Equivalent amounts of `H_(2)` and `I_(2)` are heated in a closed vessel till equilibrium is obtained. If `80%` of the hydrogen is converted to `HI`, the `K_(c)` at this temperature is

To solve the problem, we will follow these steps: ### Step 1: Write the balanced chemical equation The balanced chemical equation for the reaction between hydrogen and iodine is: \[ H_2(g) + I_2(g) \rightleftharpoons 2 HI(g) \] ### Step 2: Define initial amounts Let’s assume we start with 1 mole of \( H_2 \) and 1 mole of \( I_2 \).
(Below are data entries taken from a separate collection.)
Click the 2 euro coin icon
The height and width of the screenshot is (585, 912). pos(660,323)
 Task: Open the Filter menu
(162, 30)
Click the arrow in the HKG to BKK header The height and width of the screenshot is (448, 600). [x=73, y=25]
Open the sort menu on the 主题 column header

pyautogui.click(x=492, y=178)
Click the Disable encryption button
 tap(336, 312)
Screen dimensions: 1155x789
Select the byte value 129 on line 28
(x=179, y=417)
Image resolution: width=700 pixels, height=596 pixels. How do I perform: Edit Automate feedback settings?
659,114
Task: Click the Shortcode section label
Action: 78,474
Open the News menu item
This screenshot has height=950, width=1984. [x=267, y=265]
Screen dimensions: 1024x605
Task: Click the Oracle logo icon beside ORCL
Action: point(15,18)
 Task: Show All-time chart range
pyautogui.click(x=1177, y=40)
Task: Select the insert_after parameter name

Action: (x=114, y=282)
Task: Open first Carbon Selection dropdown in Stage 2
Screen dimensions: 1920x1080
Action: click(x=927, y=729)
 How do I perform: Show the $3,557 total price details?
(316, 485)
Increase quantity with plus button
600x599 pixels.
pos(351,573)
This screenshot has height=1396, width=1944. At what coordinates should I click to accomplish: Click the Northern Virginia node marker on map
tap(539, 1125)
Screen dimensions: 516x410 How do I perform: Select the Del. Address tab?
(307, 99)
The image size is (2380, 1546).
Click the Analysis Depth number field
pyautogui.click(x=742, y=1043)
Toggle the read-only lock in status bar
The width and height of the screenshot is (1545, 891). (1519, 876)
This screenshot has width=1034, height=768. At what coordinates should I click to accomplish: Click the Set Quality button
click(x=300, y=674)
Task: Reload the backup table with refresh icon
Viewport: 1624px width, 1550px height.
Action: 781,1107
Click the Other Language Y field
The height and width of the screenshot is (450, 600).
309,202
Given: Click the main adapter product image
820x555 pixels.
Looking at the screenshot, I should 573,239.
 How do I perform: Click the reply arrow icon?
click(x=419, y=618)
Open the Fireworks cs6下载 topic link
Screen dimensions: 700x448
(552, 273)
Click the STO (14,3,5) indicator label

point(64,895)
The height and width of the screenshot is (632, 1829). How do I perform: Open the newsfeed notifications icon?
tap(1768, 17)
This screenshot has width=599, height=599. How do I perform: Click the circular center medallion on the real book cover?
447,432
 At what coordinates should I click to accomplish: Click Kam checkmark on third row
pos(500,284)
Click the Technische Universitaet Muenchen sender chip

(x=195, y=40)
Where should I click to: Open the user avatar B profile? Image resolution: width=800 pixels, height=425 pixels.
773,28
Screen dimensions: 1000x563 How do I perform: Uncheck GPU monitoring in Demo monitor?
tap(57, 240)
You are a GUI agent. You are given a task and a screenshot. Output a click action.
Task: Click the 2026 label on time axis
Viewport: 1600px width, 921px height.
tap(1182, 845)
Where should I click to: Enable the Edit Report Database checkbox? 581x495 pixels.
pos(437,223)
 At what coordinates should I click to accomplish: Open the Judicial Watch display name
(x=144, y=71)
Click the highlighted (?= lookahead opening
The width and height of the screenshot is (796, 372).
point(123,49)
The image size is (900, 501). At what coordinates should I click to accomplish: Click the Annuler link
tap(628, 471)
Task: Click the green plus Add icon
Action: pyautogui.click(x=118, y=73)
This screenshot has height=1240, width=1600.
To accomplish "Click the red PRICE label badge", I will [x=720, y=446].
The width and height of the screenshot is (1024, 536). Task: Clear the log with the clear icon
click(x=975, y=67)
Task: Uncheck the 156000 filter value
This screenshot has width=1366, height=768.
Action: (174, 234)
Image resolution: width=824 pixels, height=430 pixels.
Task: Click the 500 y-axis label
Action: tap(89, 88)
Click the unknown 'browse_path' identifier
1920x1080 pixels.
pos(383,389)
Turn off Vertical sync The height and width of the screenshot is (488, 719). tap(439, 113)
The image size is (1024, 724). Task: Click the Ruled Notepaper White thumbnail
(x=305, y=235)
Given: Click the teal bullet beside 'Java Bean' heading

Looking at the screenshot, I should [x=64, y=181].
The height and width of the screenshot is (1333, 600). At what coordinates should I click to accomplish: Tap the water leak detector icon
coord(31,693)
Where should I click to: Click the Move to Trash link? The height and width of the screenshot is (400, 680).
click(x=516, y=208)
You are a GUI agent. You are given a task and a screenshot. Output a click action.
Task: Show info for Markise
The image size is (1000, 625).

Initially, the amount of \( HI \) is 0. - Initial concentrations: - \( [H_2] = 1 \) mole - \( [I_2] = 1 \) mole - \( [HI] = 0 \) mole ### Step 3: Determine the change in amounts According to the problem, 80% of \( H_2 \) is converted to \( HI \). - Amount of \( H_2 \) converted: \[ 0.8 \text{ moles of } H_2 \] - Remaining \( H_2 \): \[ 1 - 0.8 = 0.2 \text{ moles of } H_2 \] - Since the stoichiometry of the reaction shows that 1 mole of \( H_2 \) reacts with 1 mole of \( I_2 \) to produce 2 moles of \( HI \), the amount of \( I_2 \) that reacts is also 0.8 moles. - Remaining \( I_2 \): \[ 1 - 0.8 = 0.2 \text{ moles of } I_2 \] - Amount of \( HI \) produced: \[ 2 \times 0.8 = 1.6 \text{ moles of } HI \] ### Step 4: Write the equilibrium concentrations At equilibrium, the concentrations will be: - \( [H_2] = 0.2 \) moles - \( [I_2] = 0.2 \) moles - \( [HI] = 1.6 \) moles ### Step 5: Write the expression for \( K_c \) The equilibrium constant \( K_c \) is given by the formula: \[ K_c = \frac{[HI]^2}{[H_2][I_2]} \] ### Step 6: Substitute the equilibrium concentrations into the \( K_c \) expression Substituting the values we found: \[ K_c = \frac{(1.6)^2}{(0.2)(0.2)} \] ### Step 7: Calculate \( K_c \) Calculating the values: \[ K_c = \frac{2.56}{0.04} = 64 \] ### Final Answer Thus, the value of \( K_c \) at this temperature is \( 64 \). ---